Today’s name card does double duty as a reference piece and, more important, as a marketing tool. Some cards are handed out in person, some sit on refrigerators, while others sit on cash counters waiting to catch a customer’s eye. Lucky cards are filed neatly in Rolodexes; more are lost in untamed piles in desk drawers. Each situation demands something different of a card, which leads to another key lesson: if a card can make a strong and positive first impression on its intended audience, it has a better chance of surviving a range of harsh conditions. Consider the following scoring system for judging a name card on it’s technical merit:
- Does the card offer appropriate contact info? Pretty basic stuff: leave out your mailing address or URL, and you’re harder to reach
- Does the card say what the company does? You can’t assume the cardholder knows what you offer, unless your company name makes it obvious. The more specific, the better.
- Does the card include a compelling marketing message? Why should anyone do business with you? If you don’t answer that question and your rivals do, you won’t get the call
- Legibility: Readability is the price of admission. Still, we could barely decipher some entries.

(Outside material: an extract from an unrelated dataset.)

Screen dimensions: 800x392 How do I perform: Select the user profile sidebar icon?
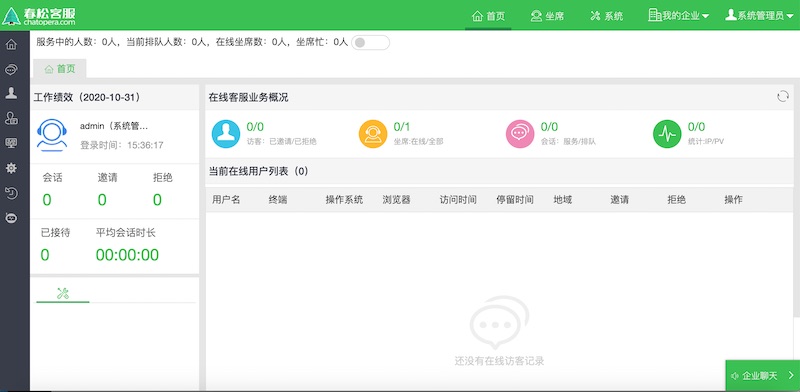coord(11,93)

- Is the card visually pleasing? An attractive card that obeys basic design principles connotes a caring business that pays attention to detail. Spot UV name card would catch more attentions.
- Functionality: Can the recipient write on it? Is critical information hidden on the back? Is your card easy to carry or file?
- Durability: You don’t want your card thrown out, but cheap paper tears and home-made cards can bleed. An example of good quality name card is water proof matt laminated paper.
- Is the card especially memorable? Catchy slogans, interesting materials or full-force gimmicks can imprint the customer’s mind with your brand.